On April 5, 2022, North Carolina enacted N.C.G.S. § 143-800(a), which governs ransomware payments, as part of the budget appropriations law enacted November 18, 2021.

Under the terms of law, state agencies and local government entities in North Carolina are prohibited from issuing payments or communicating with an entity that has conducted or “engaged in” a cybersecurity incident or attack on another’s information technology system and is subsequently leveraging its ability to undo that threat or attack by decrypting the organization’s data in exchange for a ransom payment.  

Under this law, “local government” entities include “a city, a county, a local school administrative unit, . . . or a community college.” State agencies are defined as “[a]ny agency, department, institution, board, commission, committee, division, bureau, officer, official, or other entity of the executive, judicial, or legislative branches of State government. The term includes The University of North Carolina and any other entity for which the State has oversight responsibility.”

Additionally, the State agencies and local government entities who receive a ransom request connected to a cybersecurity incident are required to consult with the North Carolina Department of Information Technology.

This law is the first United States state-led legislative effort to prohibit this type of payment and communications. Senate Bill 726 was approved by the Pennsylvania Senate in January 2022, which would prohibit the use of Pennsylvania “taxpayer money or public money to pay an extortion attempt involving ransomware”—barring a declaration of emergency or authorization of payment issued by the Pennsylvania governor.

Additionally, the New York Senate is currently considering legislation, Senate Bill S6806A, that would prohibit the issuance of ransomware payments from both public agencies and private business entities connected with a cyber incident or ransomware attack.  
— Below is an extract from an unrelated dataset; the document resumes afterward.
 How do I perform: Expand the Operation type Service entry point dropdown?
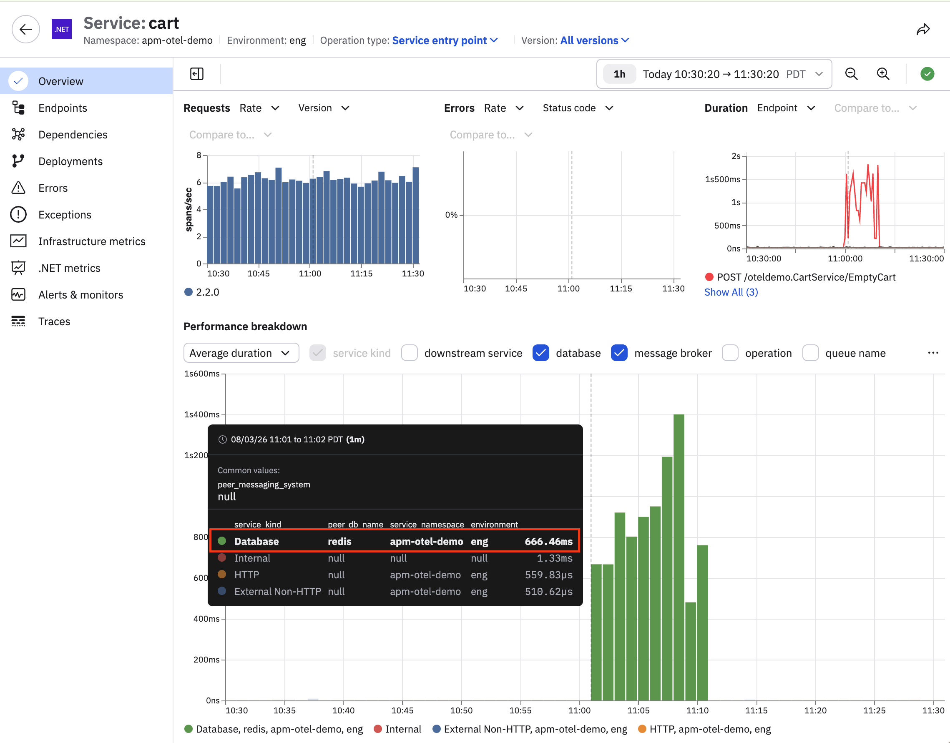[445, 40]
Reportedly, legislators in North Carolina and Pennsylvania have suggested that these prohibitions may discourage cyber attacks, since threat actors would have no legal avenue to receive financial incentives. However, the legislators also indicated that there could be a disadvantage to public agencies who have yet to create a back-up version of their information systems and incur a cyber incident, as they would not be able to recover the information, absent a illegally issued ransomware payment, and would be forced to rebuild.